One challenge is to make sure that data is readily available, accurate and up-to-the-minute in all channels. If a policyholder submits a claim-no matter what the channel-he or she will expect to see it online soon after its submitted.

"It has to be real-time, but most legacy systems are batch," says Kimberly Harris, senior analyst with GartnerGroup in Durham, N.C. "They have to make sure all channels are managed and working together."

To accomplish that, Allstate has taken a "layered" approach to improving technology, says Groot. The company has left its legacy systems intact, which are responsible for such tasks as mailing bills and policies, and feeding information on claims and policies to the firm's accounting system.

On top of its legacy systems, Allstate has developed a "presentation" layer; this is what online visitors, call center employees and agents see. This layer presents relevant information from the firm's massive databases.

Connecting the firm's legacy systems and its presentation layer is "a heck of a lot of middleware," says Groot.
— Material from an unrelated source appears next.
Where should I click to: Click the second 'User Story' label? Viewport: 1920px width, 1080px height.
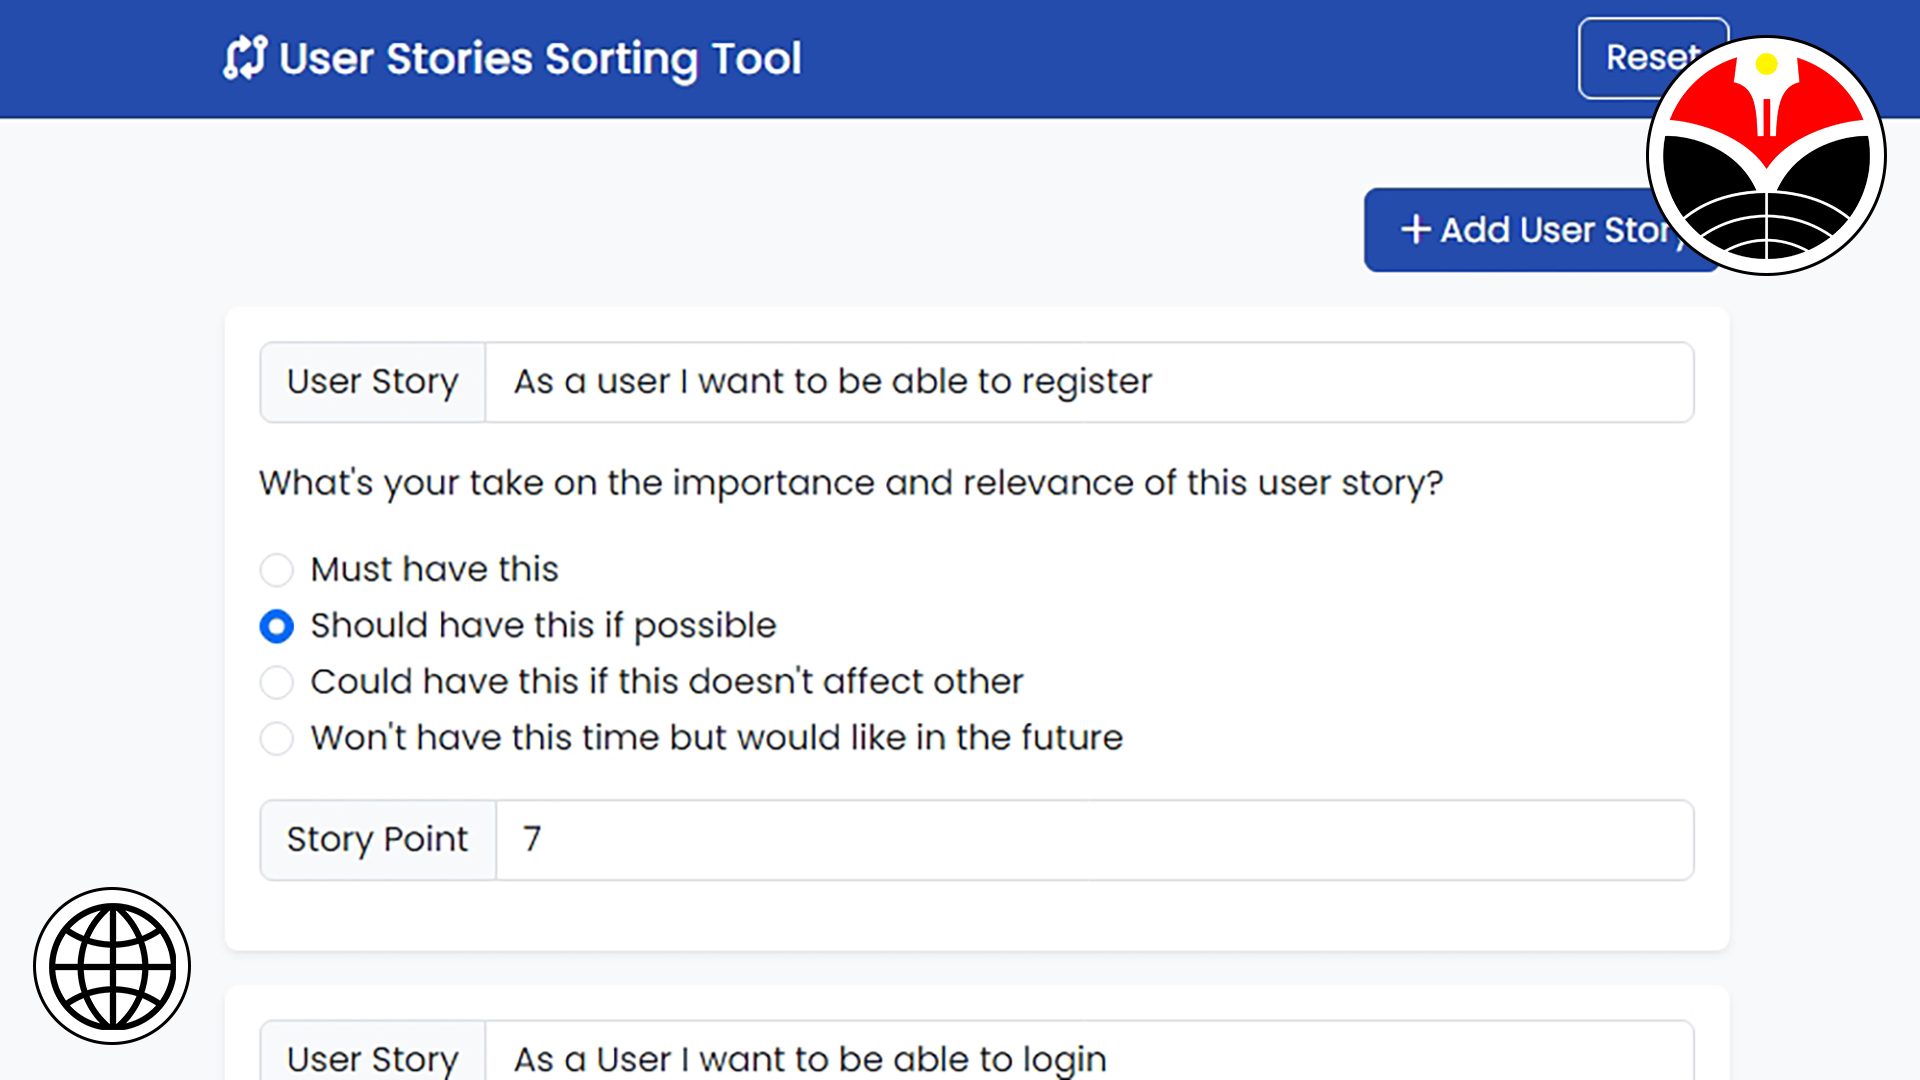tap(372, 1056)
The layered approach helped Allstate get online quickly. "This way, we did not have both market and technical risks," says Groot. When it announced its direct strategy in November 1999, Allstate committed $1 billion to the project. Approximately $300 million was to be spent on capital expenditures, and $700 million on systems development, implementation and rollout, and advertising.

As of October, says Groot, more than 500,000 hours had been devoted to the project by both Allstate employees and its vendors.

Once the Web site is fully launched, will it generate cost savings for the company and consumers? Most analysts say that while the Web is unlikely to materially cut costs in selling policies, it will help on the back end.

"The critical issue is that the Internet will make insurance companies more efficient with claims and applications processing," says Nick D. Fisken, vice president of Stephens Inc. an investment bank in Little Rock, Ark. "That's where the lion's share of expense savings are."

Using the Internet to streamline claims processing should scrape between 7% and 10% from insurers' expense budgets, says Fisken. That's enough to move insurers from a negative to positive operating income line. They would be able to either charge potential customers less, or keep the savings for themselves.

Tough Climate

Having that choice will be important in the current economic climate, which is shaping up to be a tough one for insurers. "Prices are coming under pressure, and claims costs are going up," says Todd Eyler, senior analyst with Forrester Research Inc., Cambridge, Mass.

"The company has shown in the last year that they're very innovative. They've hired some wonderful thinkers at the development and implementation levels," says Gartner Group's Harris. "Now, the challenge is to put that into action."

Groot appears ready to take on that challenge. "I like being busy, and doing new things. What I'm doing now fits that."

Karen Kroll is a Minnetonka, Minn.-based business writer. This article was adapted from an article that originally ran in Financial Service Online, a Thomson Financial publication.

Steven L. Groot

Age: 51

Education:

Bachelor's degree, Michigan

Technological University; J.D. degree, LaSalle Extension University, Chicago.

Experience:

October 2000 to present

Senior vice president, Allstate Insurance Co., Northbrook, Ill.

1998 to 2000

President, Allstate International.

1994 to 1998

President of Allstate Indemnity, which writes non-standard auto insurance.

1970 to 1994

Various positions within Allstate, including

regional vice president of the Rochester, N.Y. region; president of

Allstate Insurance Co. of Canada; and vice president, personal lines auto.

Professional Affiliations:

Member, California State Bar Association, American Academy of Actuaries. Member, board of trustees, Lawrence Hall Youth

Services in Chicago. Member, the National Advisory Board, the School of Business and Economics of Michigan Technological University. Fellow, Casualty Actuarial Society.